Posted on:2007-11-24Degree:Ed.DType:Dissertation
University:Harvard UniversityCandidate:Severson, David IrvingFull Text:PDF
GTID:1449390005473818Subject:Education
Abstract/Summary:
The purpose of this study was to contribute to our understanding of work improvement as conducted by a manufacturing improvement team, and in particular, to our understanding of the role that reflection might play in team members' learning and the success of the initiative. An agricultural marketing cooperative, owned by member food-processing cooperatives, was selected as the site for this study because tasks and reflection on practices might be more observable in work done by natural competitors engaged in cooperation. The following questions guided this research: (1) How do team members prospectively and retrospectively describe and understand their project work and the role that learning plays in achieving project objectives? (2) What work tasks are actually performed by the team during their work together, and how do the tasks compare with those prescribed by the literature? (3) According to Schon's ladder of reflection, which "rungs" of reflectivity are engaged by or accessible to project team members while conducting their improvement work? (4) How, if at all, does teamwork performed at different rungs of reflectivity seem to connect with a qualitatively more or less comprehensive kind of learning?;Open-ended qualitative interviews were conducted with all team members immediately before, immediately after, and then again seven weeks after teamwork sessions. Interviews were analyzed along with data from observation and tape-recording of the team's meetings and review of relevant documents.;Participants hold expansive prospective aspirations about what the group might accomplish, hoping or even expecting that teamwork will identify problems at "root cause" of the work process under review.

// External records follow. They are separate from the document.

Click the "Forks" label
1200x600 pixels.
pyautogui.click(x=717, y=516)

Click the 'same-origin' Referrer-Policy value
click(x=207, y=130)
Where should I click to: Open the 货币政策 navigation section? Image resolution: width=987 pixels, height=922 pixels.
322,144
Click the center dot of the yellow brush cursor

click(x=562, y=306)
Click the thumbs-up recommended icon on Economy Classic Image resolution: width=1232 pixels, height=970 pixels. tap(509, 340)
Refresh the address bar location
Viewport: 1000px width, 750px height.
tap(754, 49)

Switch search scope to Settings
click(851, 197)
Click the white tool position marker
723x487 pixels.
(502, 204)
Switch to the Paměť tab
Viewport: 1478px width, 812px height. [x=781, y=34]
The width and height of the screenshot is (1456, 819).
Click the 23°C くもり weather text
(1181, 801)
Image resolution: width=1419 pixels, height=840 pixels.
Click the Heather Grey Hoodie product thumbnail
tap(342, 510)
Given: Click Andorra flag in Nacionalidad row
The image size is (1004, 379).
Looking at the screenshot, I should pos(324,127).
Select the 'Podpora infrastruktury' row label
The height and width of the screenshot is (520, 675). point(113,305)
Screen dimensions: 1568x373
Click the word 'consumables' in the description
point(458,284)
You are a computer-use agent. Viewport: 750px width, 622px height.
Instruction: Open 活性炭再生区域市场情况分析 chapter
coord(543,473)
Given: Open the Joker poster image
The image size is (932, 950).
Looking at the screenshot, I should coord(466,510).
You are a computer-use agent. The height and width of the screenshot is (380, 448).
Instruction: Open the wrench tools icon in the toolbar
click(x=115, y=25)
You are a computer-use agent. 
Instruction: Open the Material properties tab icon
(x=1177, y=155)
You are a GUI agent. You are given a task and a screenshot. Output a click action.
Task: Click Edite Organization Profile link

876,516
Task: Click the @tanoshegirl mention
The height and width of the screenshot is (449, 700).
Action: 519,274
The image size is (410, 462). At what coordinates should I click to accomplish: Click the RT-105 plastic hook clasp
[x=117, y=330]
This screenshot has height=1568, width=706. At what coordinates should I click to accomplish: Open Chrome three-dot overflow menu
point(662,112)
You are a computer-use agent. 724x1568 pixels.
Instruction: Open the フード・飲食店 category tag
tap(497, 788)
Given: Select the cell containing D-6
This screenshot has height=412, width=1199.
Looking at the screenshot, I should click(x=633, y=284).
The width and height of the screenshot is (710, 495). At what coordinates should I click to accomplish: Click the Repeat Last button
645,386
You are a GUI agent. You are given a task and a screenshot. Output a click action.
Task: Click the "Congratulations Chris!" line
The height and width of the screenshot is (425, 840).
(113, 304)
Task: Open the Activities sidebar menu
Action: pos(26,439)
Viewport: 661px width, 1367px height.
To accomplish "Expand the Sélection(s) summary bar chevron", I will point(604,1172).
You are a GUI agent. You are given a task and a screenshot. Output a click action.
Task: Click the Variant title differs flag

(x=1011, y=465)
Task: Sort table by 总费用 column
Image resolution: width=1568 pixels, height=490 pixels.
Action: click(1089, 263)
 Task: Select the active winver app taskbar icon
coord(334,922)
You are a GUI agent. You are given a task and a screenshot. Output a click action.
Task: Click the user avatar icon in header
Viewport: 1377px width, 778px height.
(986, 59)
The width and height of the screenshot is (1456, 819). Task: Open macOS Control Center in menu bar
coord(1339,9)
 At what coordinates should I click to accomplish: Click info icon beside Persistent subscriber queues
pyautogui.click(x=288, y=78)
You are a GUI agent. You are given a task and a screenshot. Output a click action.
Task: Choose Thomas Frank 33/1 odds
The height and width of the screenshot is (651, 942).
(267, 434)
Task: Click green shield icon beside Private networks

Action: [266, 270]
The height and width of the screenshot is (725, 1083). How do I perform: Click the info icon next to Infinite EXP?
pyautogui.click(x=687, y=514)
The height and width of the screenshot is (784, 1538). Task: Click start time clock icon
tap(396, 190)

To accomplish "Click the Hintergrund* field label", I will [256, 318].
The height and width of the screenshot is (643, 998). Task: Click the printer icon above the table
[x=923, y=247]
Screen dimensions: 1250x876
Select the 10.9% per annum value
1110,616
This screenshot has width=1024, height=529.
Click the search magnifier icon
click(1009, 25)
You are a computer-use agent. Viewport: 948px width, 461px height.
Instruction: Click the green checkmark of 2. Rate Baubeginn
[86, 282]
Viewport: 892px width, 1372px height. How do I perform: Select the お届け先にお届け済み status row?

Despite the expansive aspirations, the teamwork process effectively narrows the scope of its work. It redefines an "adaptive" challenge (problem known, solution and implementation unknown; learning required) into a "technical" one (problem, solution and implementation known; learning not required). It also prevents reflection from taking place at any but the lowest rungs. The group's suppression of a single dramatic instance of higher rung reflection is crucial to its maintaining a narrower focus that produces success as a modest procedural remedy rather than a substantive engagement of systemic improvement.